И туман светлел, неприметно разжижался до синевы отснятого молока. И чувствовалось потаенное движение в глубине этой молочно–синей пучины. Тусклая стерня на обочине скоропостижно поседела от инея. Мерзли руки без перчаток…
«Может, и раньше прибегу!.. Прибегу!.. Прибегу!..»
Но вот туман впереди заиграл цветами, потаенное движение стало явным, бесплотное обрело плоть. Теперь можно было видеть сам воздух, он шевелился, поеживался, расплавлялся, в нем шла деликатнейшая война света и тени, нежно–розового с нежно–голубым.
Неожиданно в гуще этого цветного беспокойного воздуха открылся исступленно красный глаз. Он стал грубо, горячо назревать и расплющиваться. За великой толщей напоенного светом тумана, между небом и землей, из ничего родилось нечто — багряный бочок солнца! И начал развертываться, как зовущее к себе знамя…

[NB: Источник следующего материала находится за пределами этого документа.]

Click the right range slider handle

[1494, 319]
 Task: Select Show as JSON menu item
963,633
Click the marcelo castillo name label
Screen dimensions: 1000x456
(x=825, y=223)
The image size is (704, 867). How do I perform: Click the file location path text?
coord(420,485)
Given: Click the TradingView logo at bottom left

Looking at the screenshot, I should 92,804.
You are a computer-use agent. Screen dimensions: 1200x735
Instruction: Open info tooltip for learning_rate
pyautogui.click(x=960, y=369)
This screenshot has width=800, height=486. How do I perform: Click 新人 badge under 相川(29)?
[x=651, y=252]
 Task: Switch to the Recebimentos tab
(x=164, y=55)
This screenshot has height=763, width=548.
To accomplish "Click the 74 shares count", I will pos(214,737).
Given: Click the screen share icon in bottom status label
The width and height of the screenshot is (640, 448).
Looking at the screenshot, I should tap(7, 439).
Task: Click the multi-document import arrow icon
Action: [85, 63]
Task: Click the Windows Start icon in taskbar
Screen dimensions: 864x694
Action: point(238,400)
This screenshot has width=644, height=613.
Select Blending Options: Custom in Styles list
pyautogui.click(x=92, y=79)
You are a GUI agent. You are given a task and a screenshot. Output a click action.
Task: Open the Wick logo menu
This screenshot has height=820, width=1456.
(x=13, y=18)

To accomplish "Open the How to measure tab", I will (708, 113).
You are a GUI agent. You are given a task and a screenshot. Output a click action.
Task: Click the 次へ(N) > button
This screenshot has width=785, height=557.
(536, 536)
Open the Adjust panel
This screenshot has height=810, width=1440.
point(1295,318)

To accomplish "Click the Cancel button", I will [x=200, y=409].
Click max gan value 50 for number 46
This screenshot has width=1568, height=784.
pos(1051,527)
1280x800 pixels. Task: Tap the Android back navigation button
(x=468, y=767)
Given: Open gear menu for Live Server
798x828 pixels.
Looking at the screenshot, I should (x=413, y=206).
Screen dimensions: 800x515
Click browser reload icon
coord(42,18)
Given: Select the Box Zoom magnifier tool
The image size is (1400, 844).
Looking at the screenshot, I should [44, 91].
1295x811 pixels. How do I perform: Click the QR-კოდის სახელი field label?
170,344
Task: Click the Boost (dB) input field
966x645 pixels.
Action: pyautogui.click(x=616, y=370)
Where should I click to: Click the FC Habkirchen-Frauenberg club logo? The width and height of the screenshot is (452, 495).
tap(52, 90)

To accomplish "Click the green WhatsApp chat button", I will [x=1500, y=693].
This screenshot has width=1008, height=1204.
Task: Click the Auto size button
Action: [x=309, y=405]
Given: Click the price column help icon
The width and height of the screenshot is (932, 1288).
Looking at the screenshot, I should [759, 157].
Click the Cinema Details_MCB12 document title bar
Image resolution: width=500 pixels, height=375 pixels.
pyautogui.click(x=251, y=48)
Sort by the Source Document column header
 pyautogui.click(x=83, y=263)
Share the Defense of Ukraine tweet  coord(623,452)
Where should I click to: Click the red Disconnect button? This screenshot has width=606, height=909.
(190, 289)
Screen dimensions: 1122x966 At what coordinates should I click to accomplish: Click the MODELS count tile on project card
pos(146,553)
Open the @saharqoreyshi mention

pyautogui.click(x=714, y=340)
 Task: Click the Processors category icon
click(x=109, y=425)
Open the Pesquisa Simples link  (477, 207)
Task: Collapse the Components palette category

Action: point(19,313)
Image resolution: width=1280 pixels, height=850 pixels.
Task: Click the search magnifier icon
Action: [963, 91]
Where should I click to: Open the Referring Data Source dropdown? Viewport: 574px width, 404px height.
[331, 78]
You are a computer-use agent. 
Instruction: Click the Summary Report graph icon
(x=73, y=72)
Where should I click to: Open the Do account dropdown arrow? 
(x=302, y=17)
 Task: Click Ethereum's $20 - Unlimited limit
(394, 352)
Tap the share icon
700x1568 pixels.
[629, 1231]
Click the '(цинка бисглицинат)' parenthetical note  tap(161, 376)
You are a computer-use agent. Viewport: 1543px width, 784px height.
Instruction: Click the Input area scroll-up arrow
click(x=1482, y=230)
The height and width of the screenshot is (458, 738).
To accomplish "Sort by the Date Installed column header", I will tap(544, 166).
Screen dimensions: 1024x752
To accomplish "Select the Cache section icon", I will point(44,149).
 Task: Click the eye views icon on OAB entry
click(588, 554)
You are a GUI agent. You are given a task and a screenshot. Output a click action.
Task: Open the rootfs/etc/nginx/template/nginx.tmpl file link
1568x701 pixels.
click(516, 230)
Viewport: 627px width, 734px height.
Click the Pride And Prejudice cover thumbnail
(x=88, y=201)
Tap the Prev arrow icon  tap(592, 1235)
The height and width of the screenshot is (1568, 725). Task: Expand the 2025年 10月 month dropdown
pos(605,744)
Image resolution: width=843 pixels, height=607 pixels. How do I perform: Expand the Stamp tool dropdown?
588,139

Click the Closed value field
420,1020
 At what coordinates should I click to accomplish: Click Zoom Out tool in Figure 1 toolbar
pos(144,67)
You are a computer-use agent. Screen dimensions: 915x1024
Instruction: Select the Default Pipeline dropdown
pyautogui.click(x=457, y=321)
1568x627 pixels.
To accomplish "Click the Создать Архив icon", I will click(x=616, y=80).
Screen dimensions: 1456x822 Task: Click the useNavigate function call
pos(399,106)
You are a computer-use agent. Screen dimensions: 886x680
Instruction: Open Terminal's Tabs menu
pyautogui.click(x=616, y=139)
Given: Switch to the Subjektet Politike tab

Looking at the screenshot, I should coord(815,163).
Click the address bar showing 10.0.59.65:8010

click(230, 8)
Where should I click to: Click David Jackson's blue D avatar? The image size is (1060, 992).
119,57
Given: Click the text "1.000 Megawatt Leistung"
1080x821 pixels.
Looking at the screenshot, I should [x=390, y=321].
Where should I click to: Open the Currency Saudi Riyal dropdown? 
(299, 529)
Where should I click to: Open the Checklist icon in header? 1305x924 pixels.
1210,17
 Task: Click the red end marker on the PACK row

Вдруг что-то неощутимо дрогнуло в мире, произошло какое-то тихое потрясение, столь же тихое и значительное, как просыпание — выныривание из небытия. В деликатнейшей войне свершился перелом — свет победил туман. Негодующе цветя и переливаясь, туман начал расползаться, цепляться за землю, но очищая ее. Мир просыпался, мир распахивался! Какой мир! Не вчерашний, гнилой от влаги, каторжно небритый. Каждая былинка сейчас в пушистой шубке инея. Розовой шубке. Застенчиво розовые поля ложились под сапоги. Рождалось солнце, земля, вчерашняя нищая золушка, на глазах превращалась в принцессу.